The Kitchen Project Manager Sreshta Sridhar explains they assign mentors on a case by case basis. Jang already had a strong concept of the cafe he wanted to create and knew his way around the kitchen but he needed a bit of help with the legislation and business basics. Those were things Smith knew well – so it was a good fit.

That was in early 2018 – The Kitchen Project’s pilot programme – but the proof is in the pudding because Sweet & Me is certainly off the ground and the programme has just started its fourth intake.

The fit-out of Sweet & Me wasn’t easy – at one point, Jang and his partner Daniel Osbourne were arguing so much they were sleeping in separate beds. They sanded, painted and tiled the interior themselves, under the direction of designer Lizzie Koroivulaono – who also did Sweet & Me’s tapa cloth logo.

Now the little bakery is open in the sunny Onehunga spot chosen for its proximity to the suburb’s proud Pacific community as well as Jang’s house. Jang has been feeling the community spirit; Pacific Islanders (and especially Fijians) who Jang doesn’t even know have been visiting and spreading the word about the cafe.

READ MORE: Pacifica : The Napier restaurant quietly shaking up our food scene

And we can see why – Jang is serving those same banana-wrapped cassava treats that he made with his friends as a child with ingredients from the local vege shop. He’s added koko Samoa, a chocolate and coconut based sauce to the cake, beverages and macaroons (he has to get friends to bring it to New Zealand for him because it isn’t sold commercially often). He makes pineapple pie from fresh, tart pineapple (he scoffs at the idea of canned) with a dollop of coconut cream.

Even the coffee bears a stamp of Pacific inspiration; try the caramel macchiato, but don’t expect a butterscotch taste. This one has a rich, smoky coconut flavour.

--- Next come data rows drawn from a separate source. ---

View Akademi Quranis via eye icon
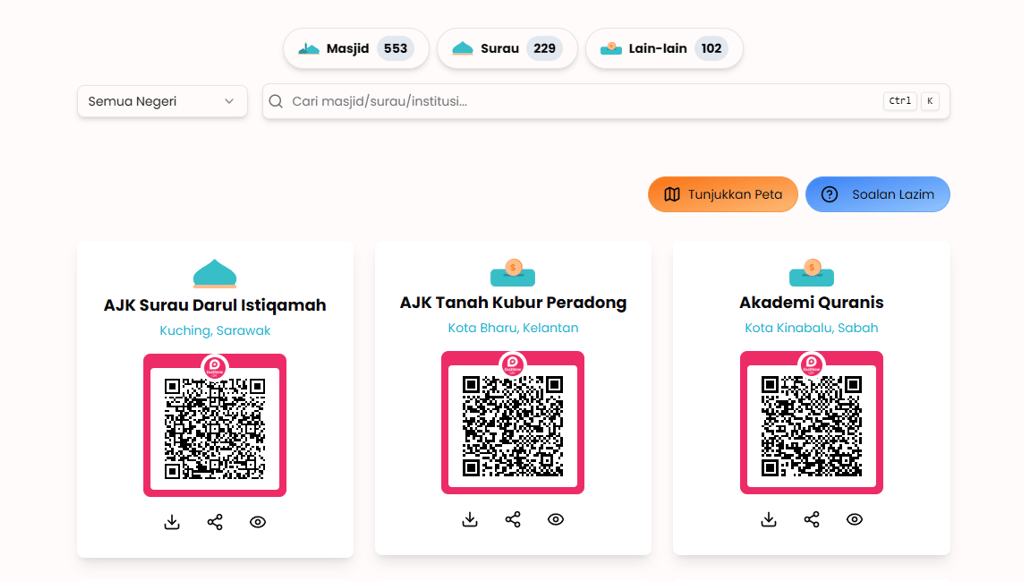Image resolution: width=1024 pixels, height=582 pixels. pos(854,519)
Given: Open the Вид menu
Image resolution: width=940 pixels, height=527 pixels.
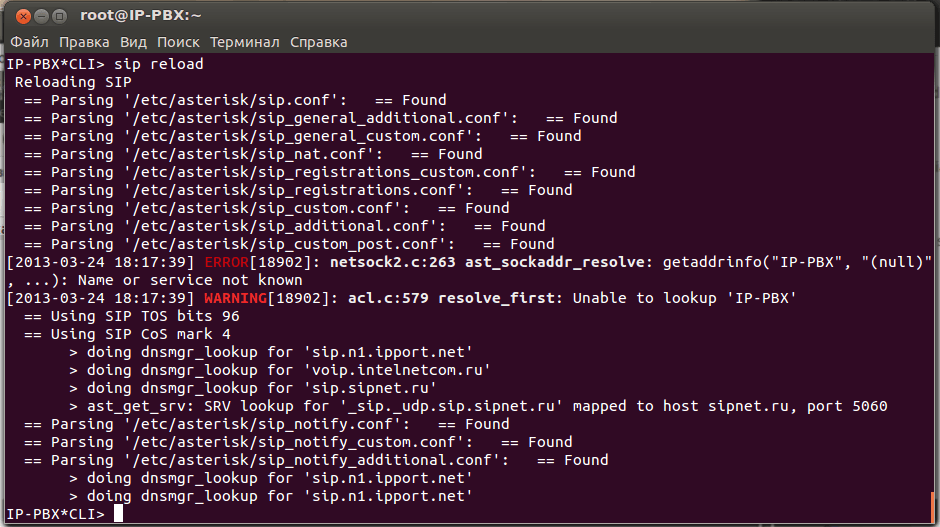Looking at the screenshot, I should click(x=133, y=42).
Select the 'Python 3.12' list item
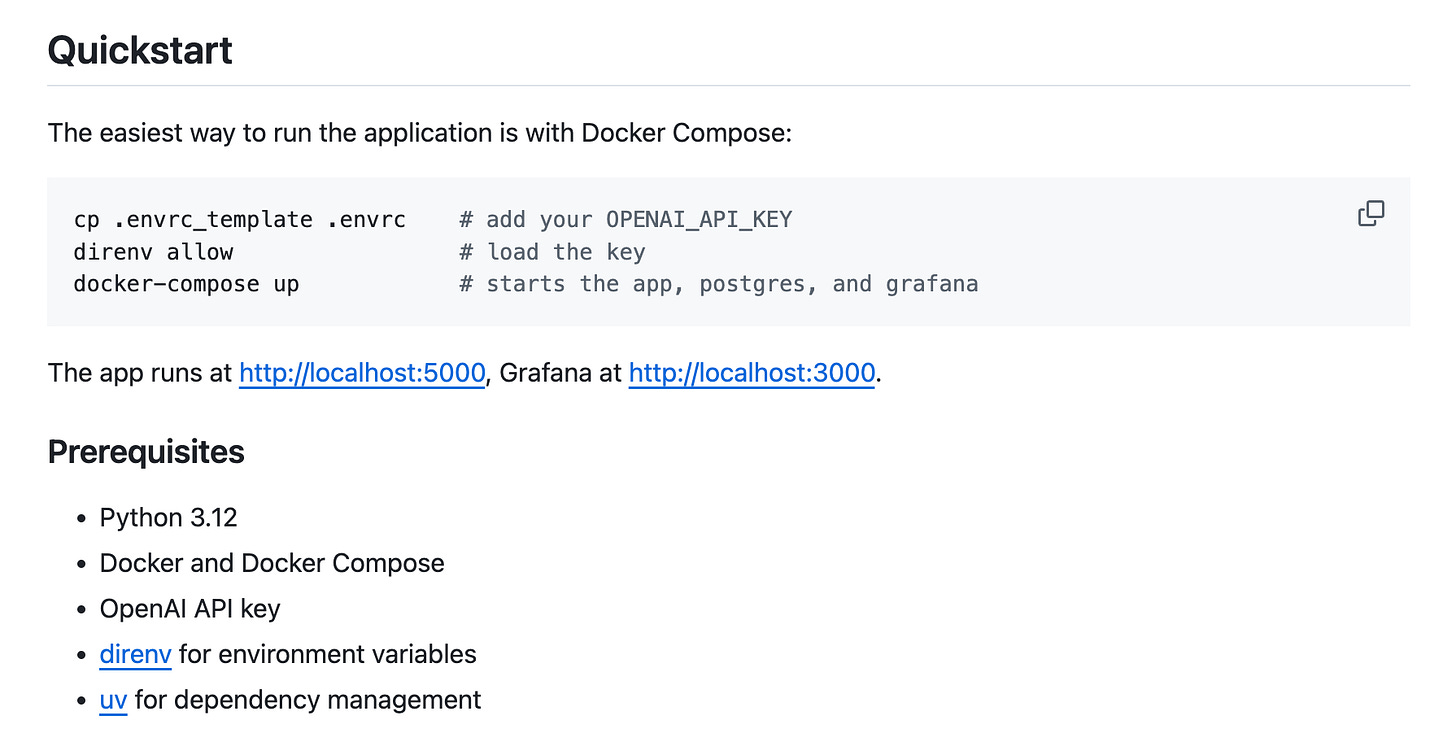This screenshot has width=1456, height=747. [x=169, y=517]
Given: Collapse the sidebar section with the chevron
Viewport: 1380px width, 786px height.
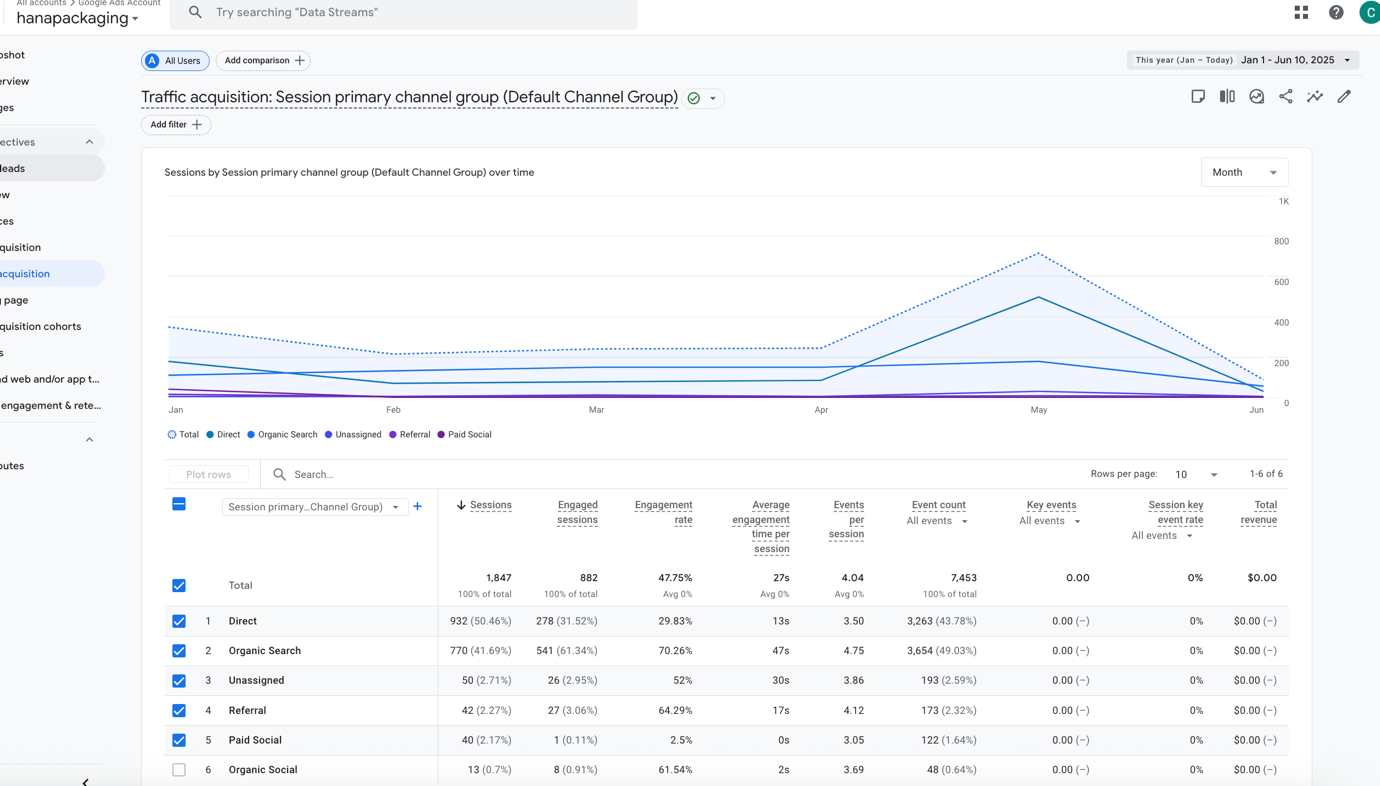Looking at the screenshot, I should pyautogui.click(x=88, y=141).
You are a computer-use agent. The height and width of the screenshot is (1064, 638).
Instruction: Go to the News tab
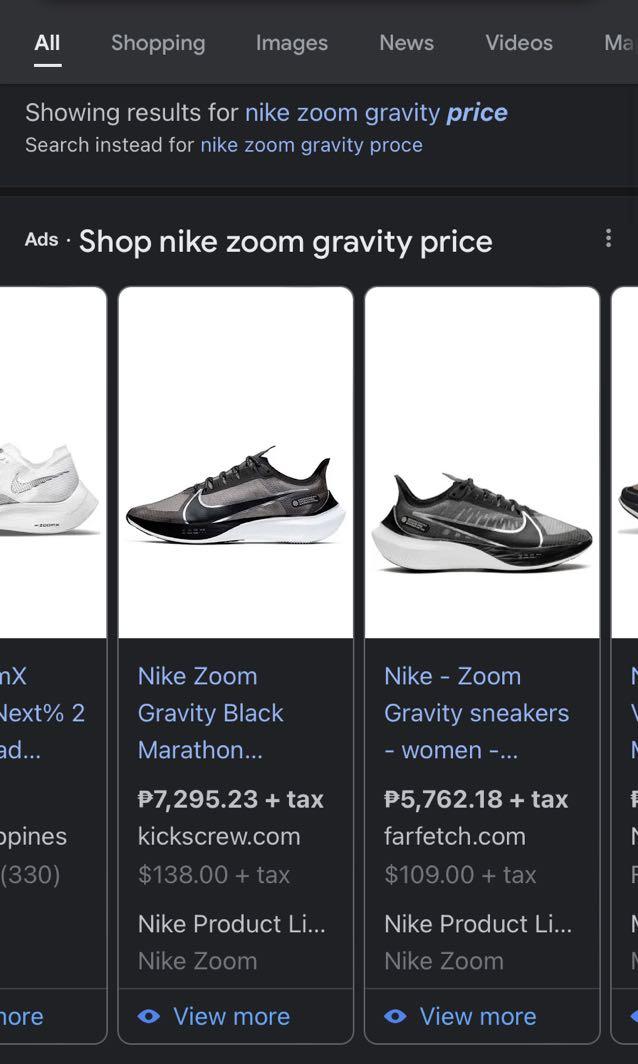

All the goodies they sell are Jang’s own creations. The orange, chocolate and meringue cakes even have tart, juicy oranges that he’s grown on his own tree. He even hand-paints the macaroons with a Fijian design from his home place of Nayau, Lau, Fiji – similar to tattoos on his own chest. He aims to merge the Pacific elements with modern trends.

Jang's Fijian tattoos
Jang’s Fijian tattoos

In doing so, he hopes that Pacific youths might look at Sweet & Me as inspiration to celebrate and reinvigorate their culture. He urges Pacific Island youths to do research and educate themselves to celebrate and share the culture as he has.

It’s heartening to know that Jang is opening the doors to Sweet & Me after only starting to make moves toward owning a cafe in early 2018. He had quit as Head Chef of Kai Pacifika and had been unemployed for a couple of months when he enrolled with the Kitchen Project. Now, the doors are open and Jang barely has time to talk to me, thanks to all the customers coming through. When I ask Sridhar if Jang could one day be a mentor for the programme himself, she’s positive. “Hopefully,” she says.